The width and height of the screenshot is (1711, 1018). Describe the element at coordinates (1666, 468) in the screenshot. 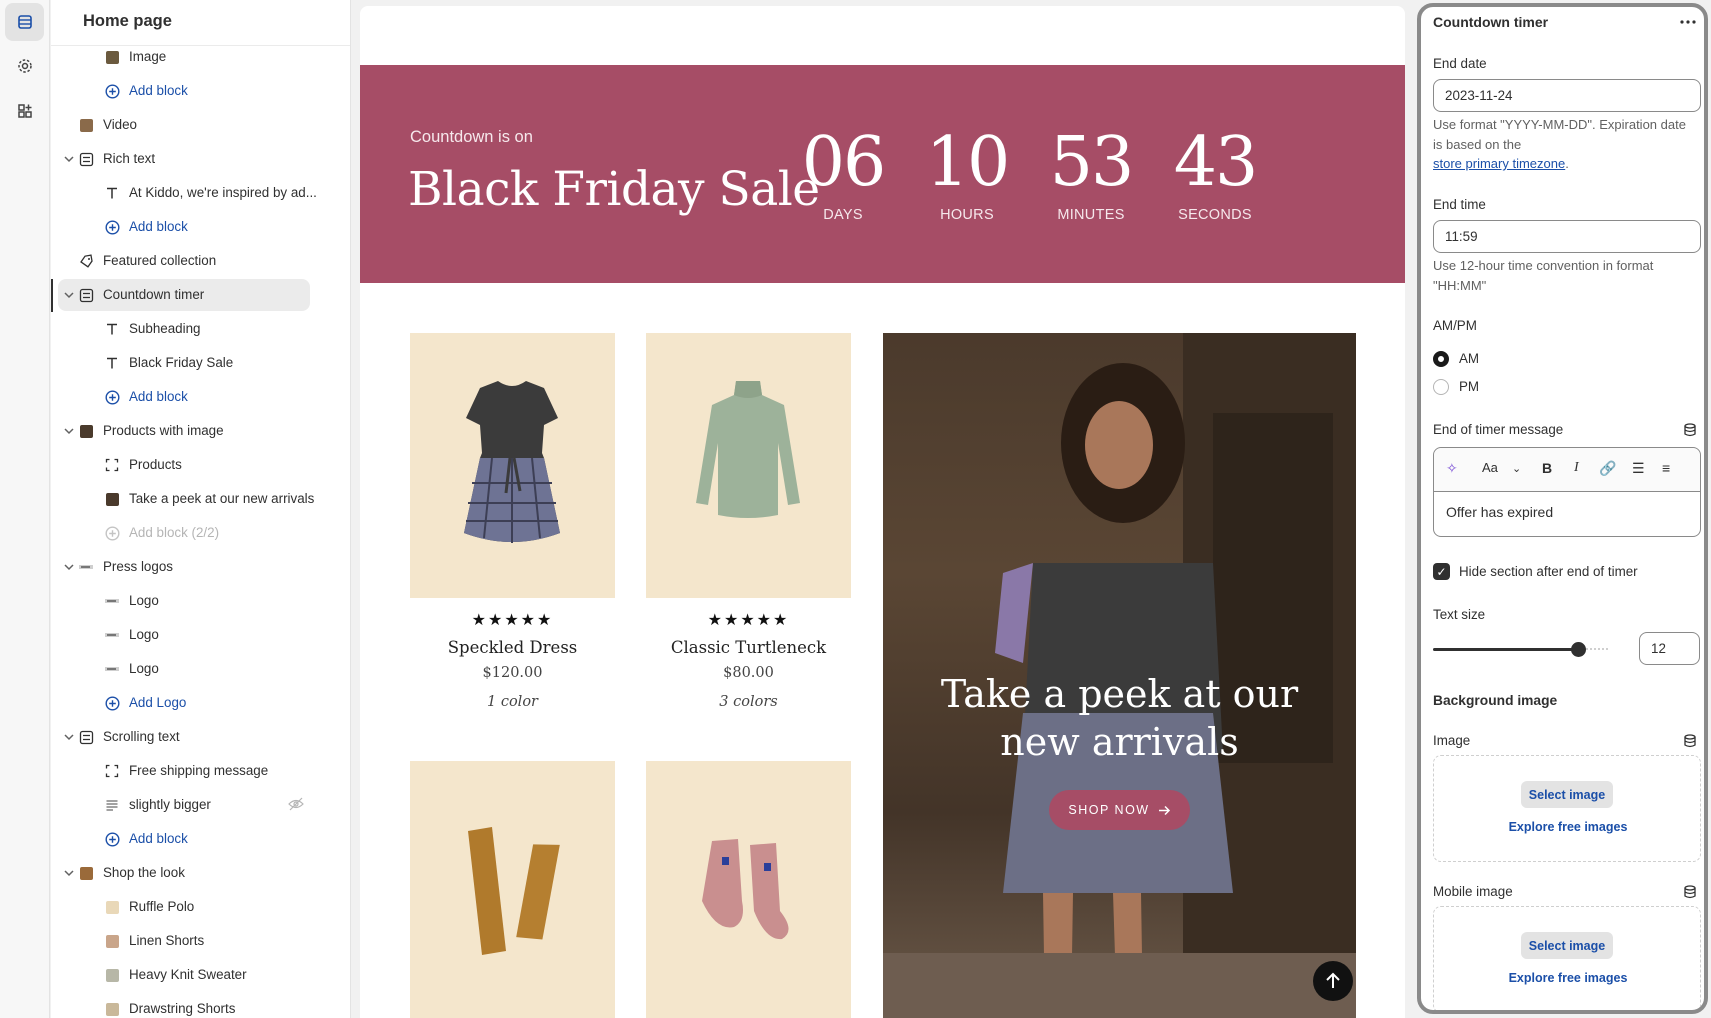

I see `numbered-list-icon: ≡` at that location.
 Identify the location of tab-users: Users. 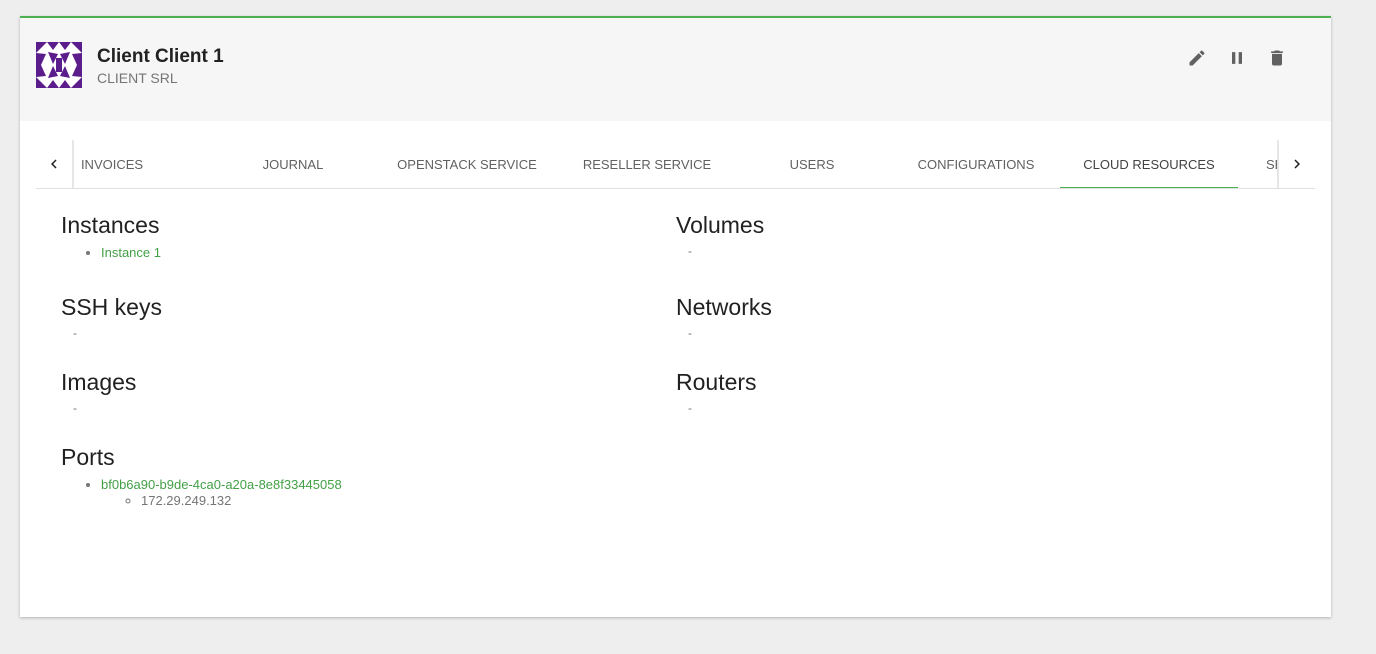
(812, 164).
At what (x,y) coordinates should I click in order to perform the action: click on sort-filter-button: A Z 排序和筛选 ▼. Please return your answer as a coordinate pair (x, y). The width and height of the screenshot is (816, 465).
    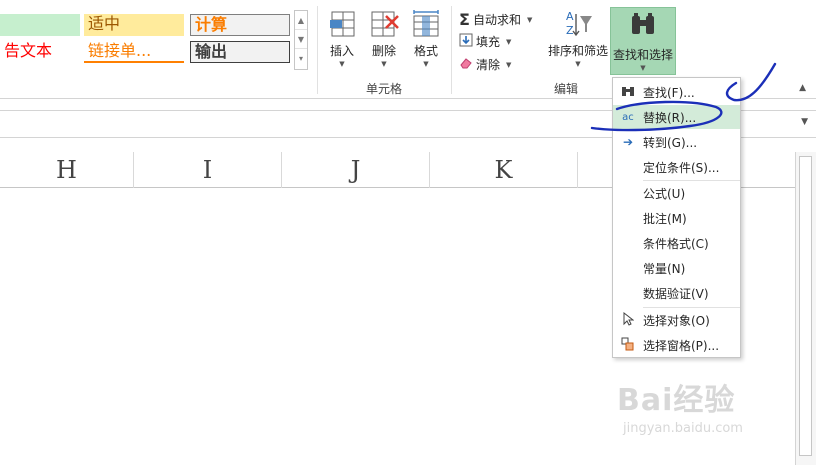
    Looking at the image, I should click on (578, 38).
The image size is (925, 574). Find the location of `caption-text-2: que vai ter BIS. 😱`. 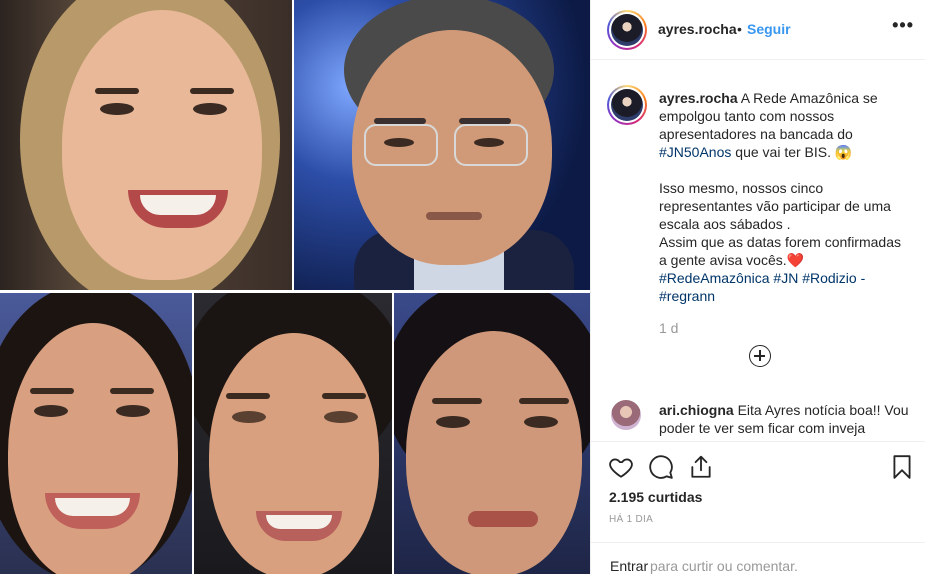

▸ TASK TO CARRY OUT: Copy the lines above word for word, omitting the pictures.

▸ RESULT BELOW:
The width and height of the screenshot is (1711, 1018). Describe the element at coordinates (1666, 468) in the screenshot. 

I see `numbered-list-icon: ≡` at that location.
 Identify the location of tab-users: Users. 
(812, 164).
At what (x,y) coordinates should I click in order to perform the action: click on sort-filter-button: A Z 排序和筛选 ▼. Please return your answer as a coordinate pair (x, y). The width and height of the screenshot is (816, 465).
    Looking at the image, I should click on (578, 38).
The image size is (925, 574). Find the location of `caption-text-2: que vai ter BIS. 😱`. 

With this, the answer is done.